Оме стал посещать Эмму с Шарлем, позже здесь появились реформистская равинесса Бурнизьен, а потом и Леон, информация о характере занятий которого и социальном статусе были ограждены им от нашего любопытства, так что до самого конца я не был уверен, что же он за птица и мог судить о нем только по его разговорам и поступкам в обществе, состав которого я только что объявил на страницах этих записок.
4
Вопросами различия национальных культур и механизмами культурной наследственности внутри каждой из них я стал интересоваться уже здесь, ведь именно бросок из одной среды в другую, как это произошло с нами, немедленно требует реакции на расщепление ранее совершенно цельных привычек и понятий.

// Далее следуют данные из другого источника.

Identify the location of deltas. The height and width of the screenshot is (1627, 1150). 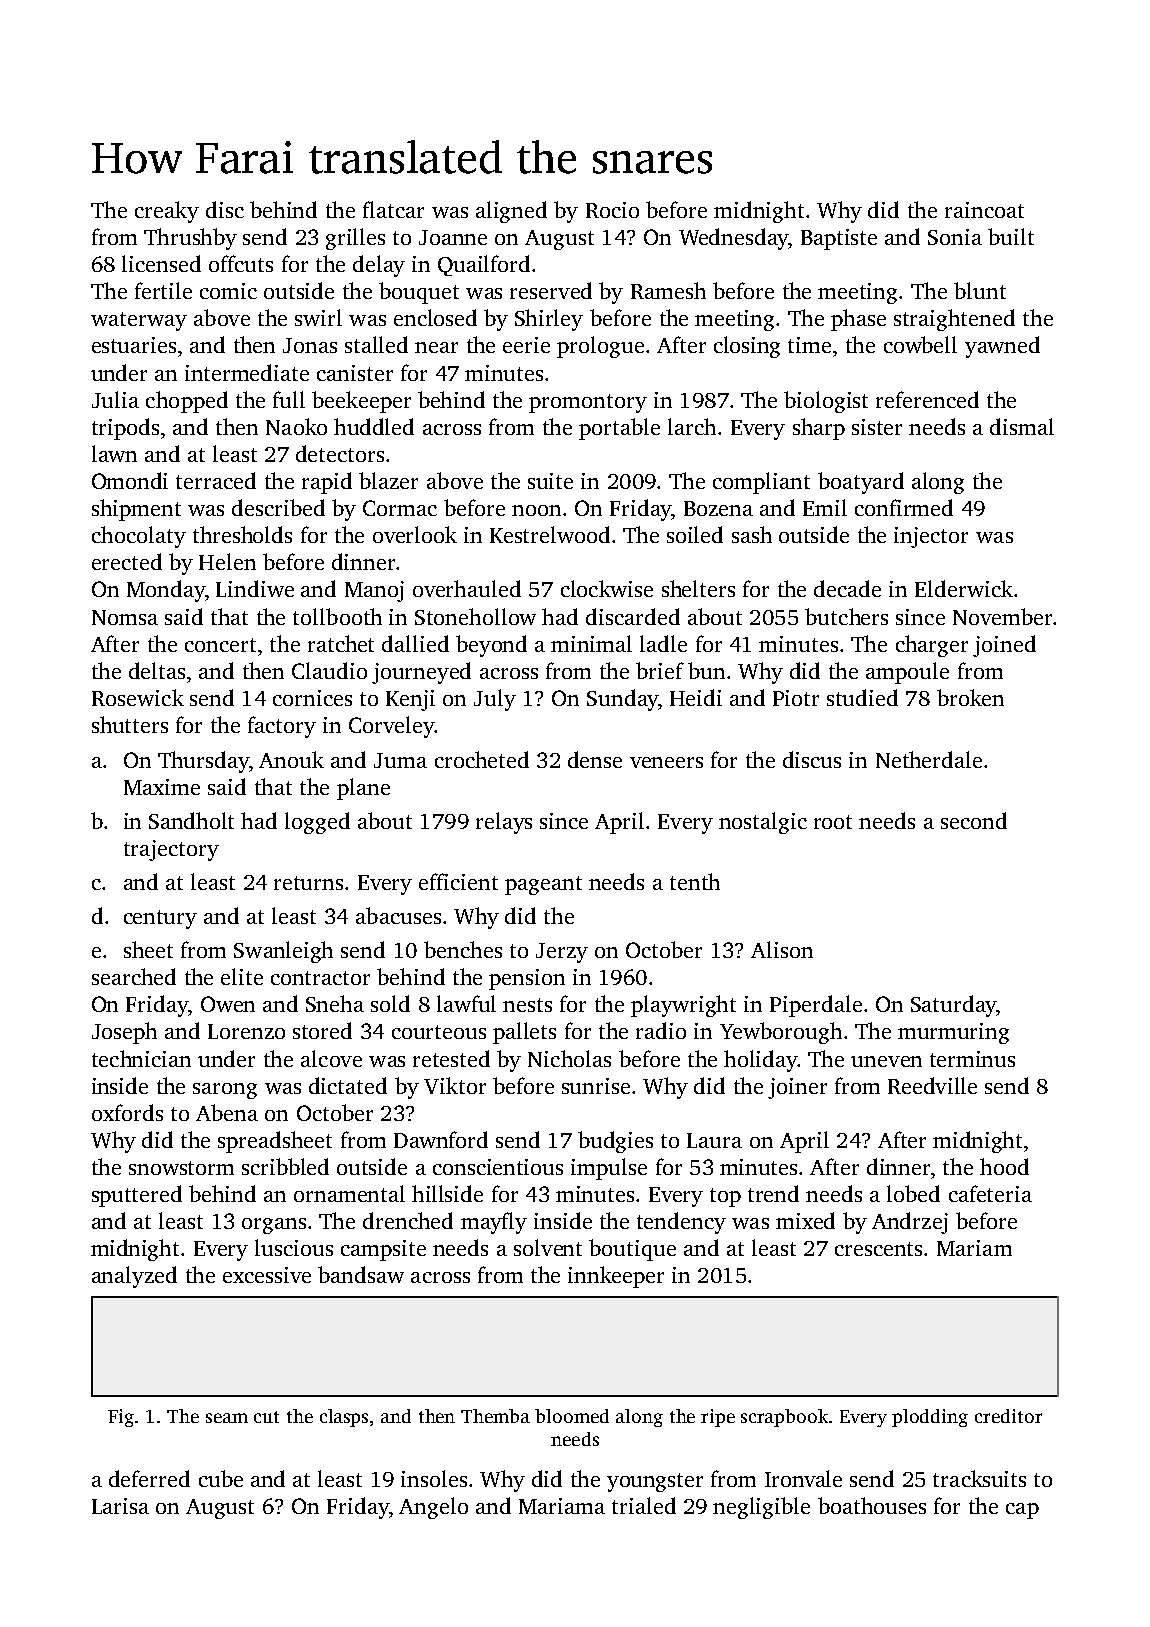
(157, 670).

Я сейчас перебираю в памяти последние из виденных мною европейских фильмов. Два французских. В обоих фокус на капризном и своевольном мужчине и вьющейся перед ним женщине с очевидными изъянами в характере или во внешности. Ее терпение, бесподобная выразительность, не унижающая себя мягкость побеждают к концу фильма: дикарь ищет/догоняет/возвращает ее себе — победительницу, гордую и неповторимую. Все чудесно: реплики, актеры, ракурсы. Но схема у двух фильмов — общая. Вполне возможно, что имеется неизвестный мне прототип.

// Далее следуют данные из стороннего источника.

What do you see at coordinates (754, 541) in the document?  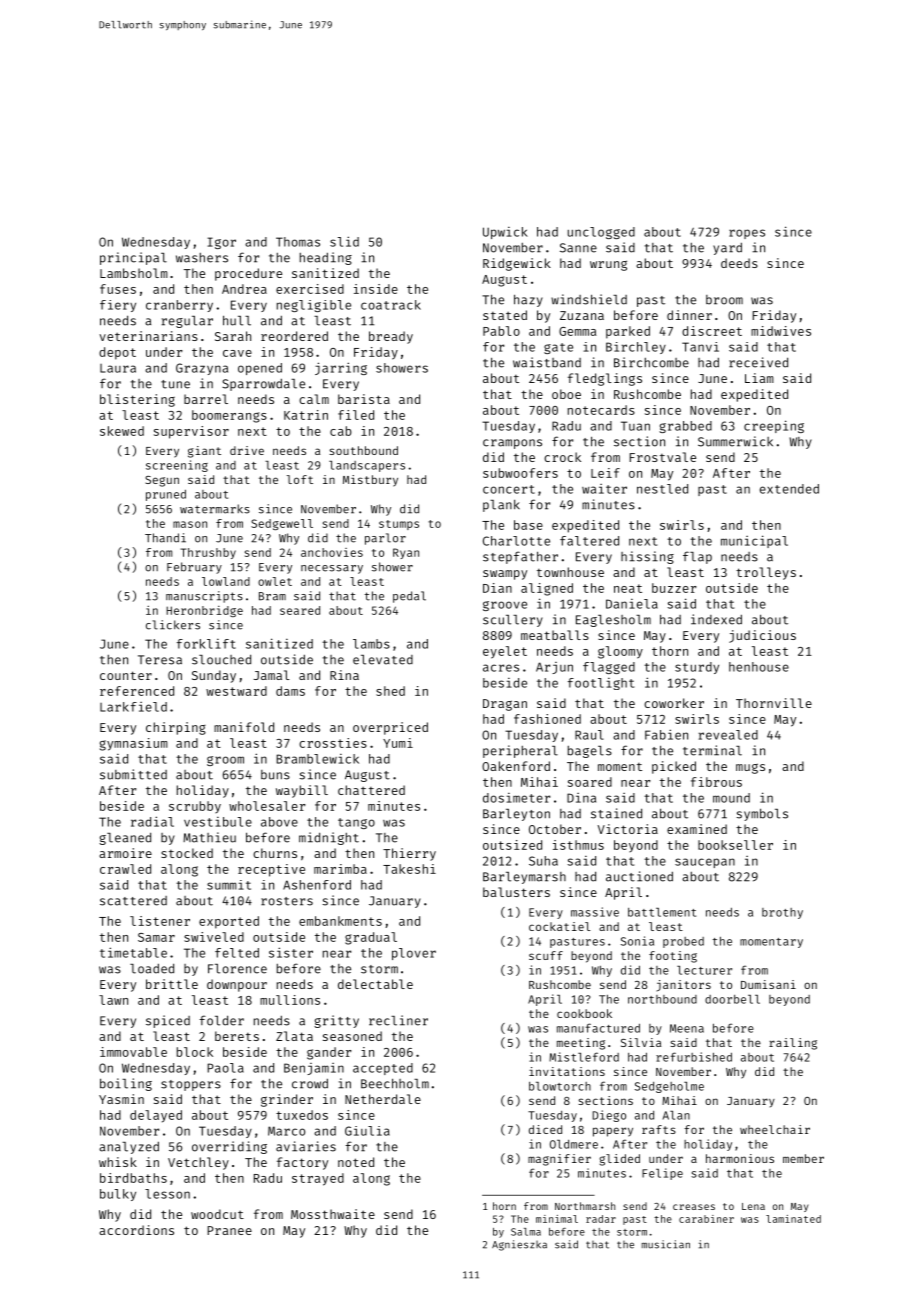 I see `municipal` at bounding box center [754, 541].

Немецкий фильм, о прошедшей войне. Уже через полчаса у меня появляется впечатление, что я это где-то видел, хотя фильм мне определенно незнаком. Ну, конечно же — мужское братство, бессмысленный долг, печальная ирония неизбежного поражения — ремарковские интонации, знакомые с юности.

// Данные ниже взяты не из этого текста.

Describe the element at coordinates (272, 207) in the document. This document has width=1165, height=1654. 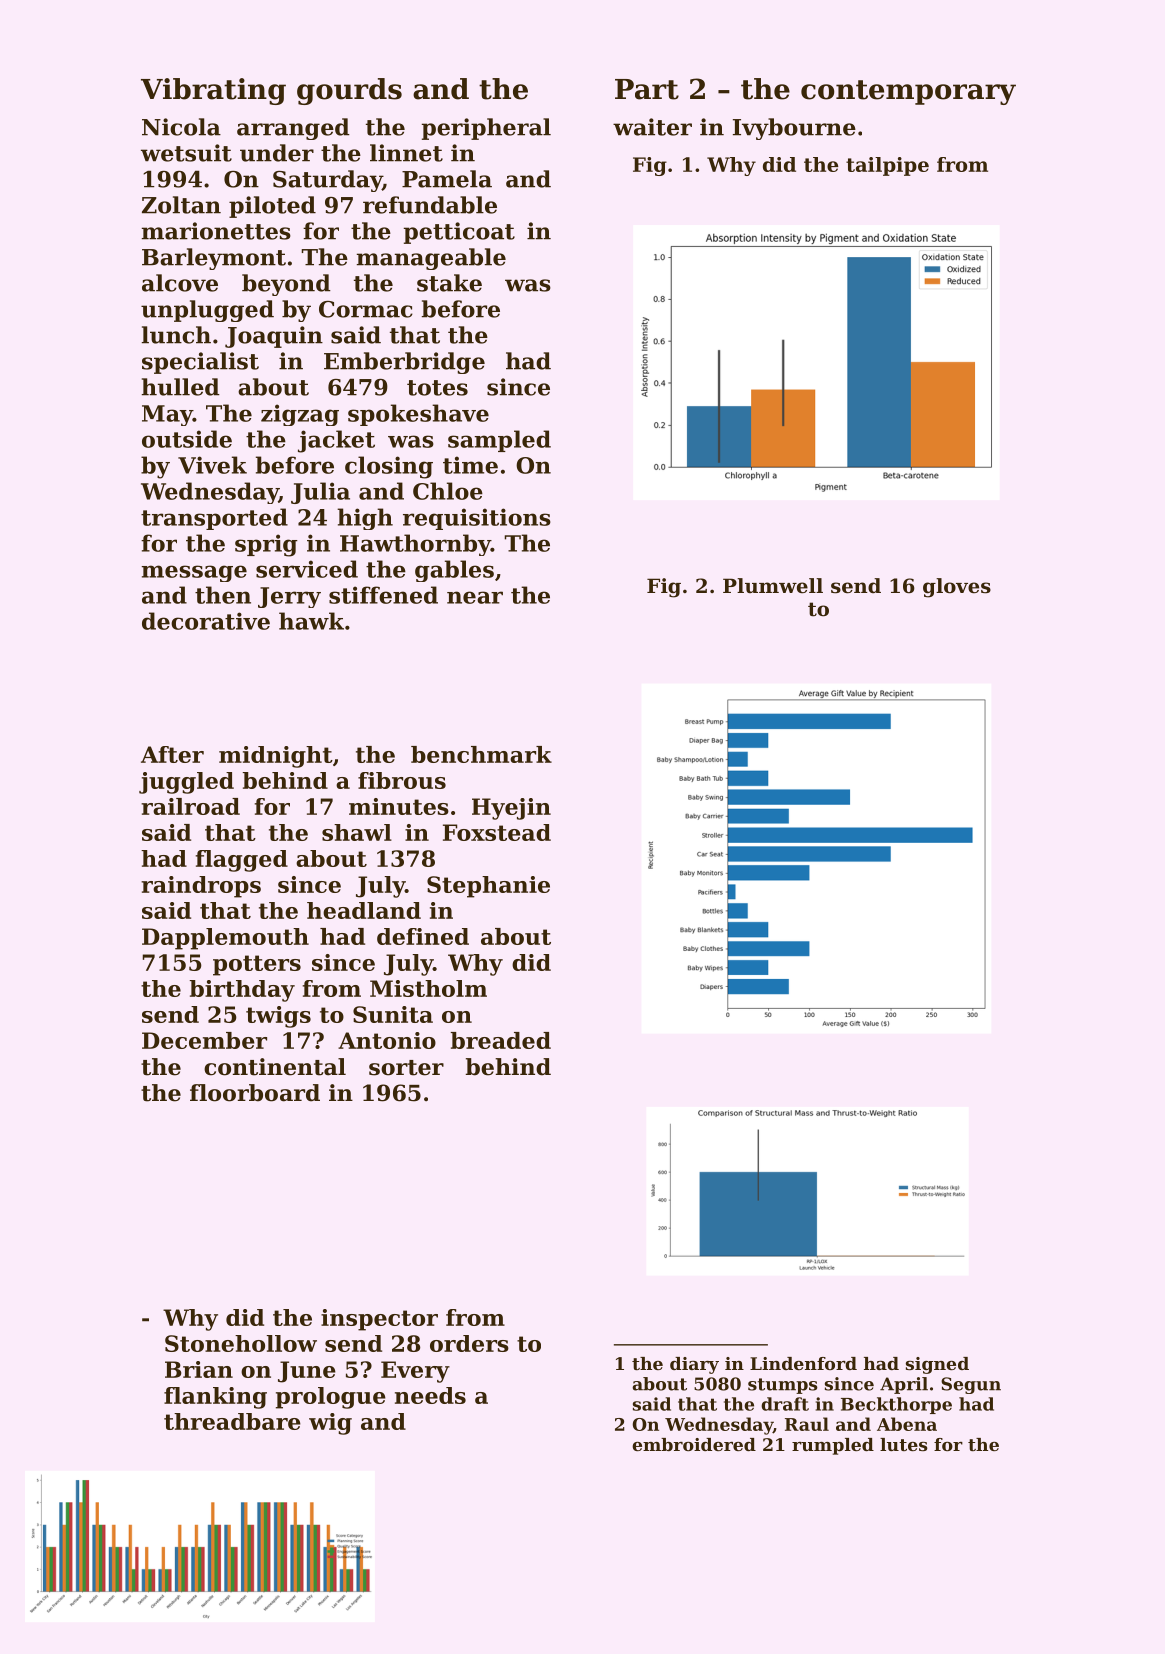
I see `piloted` at that location.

А вот еще два английских фильма — один про инцест, другой о театре в тюрьме. Аристократические родственники демократичного американского искусства. Психологическое ядро все то же — из железной клетки англо-саксонской законопослушности ускользают между прутьев неоскопленные души. Недавно в «Бургерандже» стайка девчушек лет двенадцати совмещала ожидание заказанных порций с расспросом работавших за прилавком мальчиков, кто нарисован на стенке в качестве символа заведения — бык или вол. Мальчики не знали. Не уловил, кем был задан вопрос, в чем различие между ними. Мне было слышно — смешливая и самая рослая во всей компании девочка предлагала полный и правильный ответ. Я представил себе зрителя, американского или английского законопослушного вола: зажав копыта передних конечностей между коленками задних, переживает он экранные дикие страсти из жизни быков.
Не перепутаешь ни эти фильмы, ни породившие их культуры. Все знакомо — и их родовые различия, и внутренние повторы.
Из всего этого я готовлю какой-то важный для себя общий вывод. Обобщения всегда давались мне мучительно трудно. Я пытаюсь осмыслить то, что вижу сейчас вокруг, в стране, чей государственный гимн лишь одной, словесной своей стороной, привязан к здешней почве, но музыка его повествует о любви чужой.